TASK DESCRIPTION >>
Copy word for word the text on cervical cancer screening, from "Who is eligible" to "eradicate cervical cancer.".

About 500 women are diagnosed with cancer of the cervix each year in Ontario and about 150 women die from this disease. Cervical Cancer is caused by a persistent HPV (human papillomavirus) infection and is almost entirely preventable. Regular screening with a Pap test is an essential defense against the development of cervical cancer. A Pap test finds cell changes in the cervix and treats them before they become cancer.
Who should be screened and when?
Starting at the age of 21, women who have had any sexual activity including skin to skin contact should be screened with a Pap test every three years. Contact includes intercourse, intimate touching or oral sexual contact, with either men or women.
What is the Ontario Cervical Screening Program?
The Ontario Cervical Screening Program is an organized, population-based screening program with the goal of reducing cervical cancer incidence and death. It also supports family physicians and nurse practitioners and provides screening guidelines so they can provide the best possible cervical screening for their patients.
Want to book an appointment?
A Pap test is a simple test that can be done at your doctor’s office. Based on your results, the doctor or nurse practitioner will advise you if you need to have another Pap test or if you need to be referred to a specialist. If you don’t have a family doctor, contact your local health unit to set up an appointment.
Who is eligible to receive the HPV vaccine?
Women aged 9 – 26 should consider getting the vaccine to prevent HPV, available from a family doctor or local health unit. The vaccine, administered in three doses, is available free to grade eight girls through the voluntary school-based HPV vaccine program. Girls who missed the vaccine in grade eight may be eligible for a catch-up program offered by their local public health unit. Regular Pap tests and the HPV vaccine can help to eradicate cervical cancer.

EXCERPTED DATA >>
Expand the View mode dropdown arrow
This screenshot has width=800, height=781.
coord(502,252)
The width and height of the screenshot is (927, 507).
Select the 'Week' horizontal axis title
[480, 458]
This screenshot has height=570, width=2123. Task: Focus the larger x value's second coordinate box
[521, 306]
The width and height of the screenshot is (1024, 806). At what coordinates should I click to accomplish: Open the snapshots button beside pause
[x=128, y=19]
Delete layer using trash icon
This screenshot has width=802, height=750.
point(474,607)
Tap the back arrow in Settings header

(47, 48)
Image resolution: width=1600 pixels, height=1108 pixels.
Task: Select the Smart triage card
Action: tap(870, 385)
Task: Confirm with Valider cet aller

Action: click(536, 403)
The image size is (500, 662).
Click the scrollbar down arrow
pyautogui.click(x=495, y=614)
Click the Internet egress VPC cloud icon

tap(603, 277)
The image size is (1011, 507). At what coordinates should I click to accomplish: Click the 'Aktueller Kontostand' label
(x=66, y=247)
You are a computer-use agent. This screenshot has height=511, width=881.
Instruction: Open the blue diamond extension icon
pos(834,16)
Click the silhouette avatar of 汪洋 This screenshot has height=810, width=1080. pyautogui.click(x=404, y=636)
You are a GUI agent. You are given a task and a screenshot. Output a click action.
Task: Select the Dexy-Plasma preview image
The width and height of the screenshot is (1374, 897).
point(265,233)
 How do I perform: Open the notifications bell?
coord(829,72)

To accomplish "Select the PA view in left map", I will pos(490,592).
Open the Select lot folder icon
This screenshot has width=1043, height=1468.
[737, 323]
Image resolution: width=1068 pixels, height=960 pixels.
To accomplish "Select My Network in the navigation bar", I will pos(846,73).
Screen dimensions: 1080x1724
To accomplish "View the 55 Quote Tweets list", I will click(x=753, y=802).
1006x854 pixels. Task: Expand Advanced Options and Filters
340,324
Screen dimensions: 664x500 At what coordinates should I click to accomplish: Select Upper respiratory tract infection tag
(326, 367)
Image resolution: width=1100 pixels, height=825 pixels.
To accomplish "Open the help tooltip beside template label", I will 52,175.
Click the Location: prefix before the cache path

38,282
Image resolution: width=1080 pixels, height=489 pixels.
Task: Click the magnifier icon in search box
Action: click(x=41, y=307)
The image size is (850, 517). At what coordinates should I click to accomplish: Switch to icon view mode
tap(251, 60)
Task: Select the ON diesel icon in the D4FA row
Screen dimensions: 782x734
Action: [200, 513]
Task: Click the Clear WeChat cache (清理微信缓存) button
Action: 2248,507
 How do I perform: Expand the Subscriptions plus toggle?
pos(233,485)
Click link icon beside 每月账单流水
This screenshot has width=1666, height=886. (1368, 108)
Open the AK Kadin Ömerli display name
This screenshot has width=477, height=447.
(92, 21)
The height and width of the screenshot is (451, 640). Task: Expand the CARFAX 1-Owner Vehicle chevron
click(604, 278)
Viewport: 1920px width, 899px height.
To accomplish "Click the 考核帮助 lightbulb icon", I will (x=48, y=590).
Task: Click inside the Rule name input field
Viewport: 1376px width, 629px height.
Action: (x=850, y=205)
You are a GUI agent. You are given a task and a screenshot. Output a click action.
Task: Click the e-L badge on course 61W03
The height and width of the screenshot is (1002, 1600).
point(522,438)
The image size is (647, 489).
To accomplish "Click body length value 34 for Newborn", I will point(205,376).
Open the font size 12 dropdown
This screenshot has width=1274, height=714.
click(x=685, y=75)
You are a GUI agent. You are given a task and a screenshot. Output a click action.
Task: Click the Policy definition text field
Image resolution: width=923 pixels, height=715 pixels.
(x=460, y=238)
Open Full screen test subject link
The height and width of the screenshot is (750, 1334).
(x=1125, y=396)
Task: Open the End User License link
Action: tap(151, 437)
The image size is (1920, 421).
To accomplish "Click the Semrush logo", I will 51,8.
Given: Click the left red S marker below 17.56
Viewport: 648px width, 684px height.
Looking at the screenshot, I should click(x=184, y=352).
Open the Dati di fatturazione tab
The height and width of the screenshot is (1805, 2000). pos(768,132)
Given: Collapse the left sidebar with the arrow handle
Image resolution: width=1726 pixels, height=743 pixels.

ANSWER FOR THIS EXERCISE >>
Who is eligible to receive the HPV vaccine?
Women aged 9 – 26 should consider getting the vaccine to prevent HPV, available from a family doctor or local health unit. The vaccine, administered in three doses, is available free to grade eight girls through the voluntary school-based HPV vaccine program. Girls who missed the vaccine in grade eight may be eligible for a catch-up program offered by their local public health unit. Regular Pap tests and the HPV vaccine can help to eradicate cervical cancer.